Video-based smoke detection by using motion, color, and texture features

Zheng Zhao; Guihua Cui; Donghui Li; Qifan Chen

doi:10.1117/12.2660953

2 February 2023 Video-based smoke detection by using motion, color, and texture features

Zheng Zhao, Guihua Cui, Donghui Li, Qifan Chen

Author Affiliations +

Proceedings Volume 12462, Third International Symposium on Computer Engineering and Intelligent Communications (ISCEIC 2022); 124620N (2023) https://doi.org/10.1117/12.2660953
Event: International Symposium on Computer Engineering and Intelligent Communications (ISCEIC 2022), 2022, Xi'an, China

Abstract

Video smoke detection benefits life safety and environment protection, its early warning is of great importance.

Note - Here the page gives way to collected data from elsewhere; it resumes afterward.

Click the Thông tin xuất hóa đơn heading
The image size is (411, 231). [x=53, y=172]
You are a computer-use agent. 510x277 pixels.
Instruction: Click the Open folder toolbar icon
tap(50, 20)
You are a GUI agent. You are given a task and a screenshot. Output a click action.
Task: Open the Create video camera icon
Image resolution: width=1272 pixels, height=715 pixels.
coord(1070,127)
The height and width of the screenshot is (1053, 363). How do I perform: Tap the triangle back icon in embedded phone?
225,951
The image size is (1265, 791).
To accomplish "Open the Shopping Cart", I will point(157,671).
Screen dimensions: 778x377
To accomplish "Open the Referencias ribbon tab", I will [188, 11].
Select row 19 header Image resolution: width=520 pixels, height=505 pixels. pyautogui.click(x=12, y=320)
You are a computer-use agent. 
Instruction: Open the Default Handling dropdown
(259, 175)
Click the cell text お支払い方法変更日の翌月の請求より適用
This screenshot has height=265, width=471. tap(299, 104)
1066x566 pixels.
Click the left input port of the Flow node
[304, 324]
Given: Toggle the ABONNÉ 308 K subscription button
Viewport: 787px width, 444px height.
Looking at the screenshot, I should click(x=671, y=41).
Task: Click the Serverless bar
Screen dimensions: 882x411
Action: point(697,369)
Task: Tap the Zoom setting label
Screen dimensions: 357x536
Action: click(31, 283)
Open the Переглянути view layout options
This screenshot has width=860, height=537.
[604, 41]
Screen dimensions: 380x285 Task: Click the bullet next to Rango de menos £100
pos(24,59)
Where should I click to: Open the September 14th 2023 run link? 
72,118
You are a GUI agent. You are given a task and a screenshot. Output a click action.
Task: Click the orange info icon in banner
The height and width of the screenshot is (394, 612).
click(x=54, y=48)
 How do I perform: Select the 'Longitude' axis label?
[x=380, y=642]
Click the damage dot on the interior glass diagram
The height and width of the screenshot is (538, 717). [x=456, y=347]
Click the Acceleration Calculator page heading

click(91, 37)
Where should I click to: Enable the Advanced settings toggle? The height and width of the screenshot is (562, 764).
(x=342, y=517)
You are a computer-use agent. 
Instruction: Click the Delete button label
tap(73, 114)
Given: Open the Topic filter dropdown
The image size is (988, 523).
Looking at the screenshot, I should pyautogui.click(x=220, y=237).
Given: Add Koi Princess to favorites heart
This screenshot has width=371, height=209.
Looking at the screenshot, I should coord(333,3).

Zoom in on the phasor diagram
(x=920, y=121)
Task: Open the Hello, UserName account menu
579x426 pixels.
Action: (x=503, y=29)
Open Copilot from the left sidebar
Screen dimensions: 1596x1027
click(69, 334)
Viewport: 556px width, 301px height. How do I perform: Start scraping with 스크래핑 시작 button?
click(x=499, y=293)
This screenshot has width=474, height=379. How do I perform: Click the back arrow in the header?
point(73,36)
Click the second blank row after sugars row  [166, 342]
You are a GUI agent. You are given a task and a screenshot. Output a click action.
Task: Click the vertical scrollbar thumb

In response of many disadvantages of traditional smoke detectors, a method of video smoke detection based on dynamic, color and texture features are proposed. Firstly, the motion area is extracted through improved Vibe algorithm. Then, the suspected area corresponding to smoke is identified in CIELAB color space and segmented using a color filtering method. Finally, uniform local binary mode and gray level cooccurrence matrix are extracted from the image within suspected area and used to form the input vector of machine learning classifier for recognizing smoke. The classifier is tested with 400 images, and the results show that the detection system based on random forest algorithm has better performance, the selected smoke features have high recognition accuracy.

1. INTRODUCTION

The fire accident usually causes economical and ecological damage as well as endangering people’s lives. Automatic visual object detection has been fully used for alarming fire disaster as soon as possible. Generally, most of the objects will generate smoke before it catches fire and this motivates that the smoke detection is employed to provide alarm of fire accident. However, the traditional smoke detection system is usually based on smoke sensors and difficult to play a complete role in outdoor environment, and it can’t provide more essential information about the process of fire accident. With the development of image processing technology, smoke detection based on vision technology has attracted researchers’ attention.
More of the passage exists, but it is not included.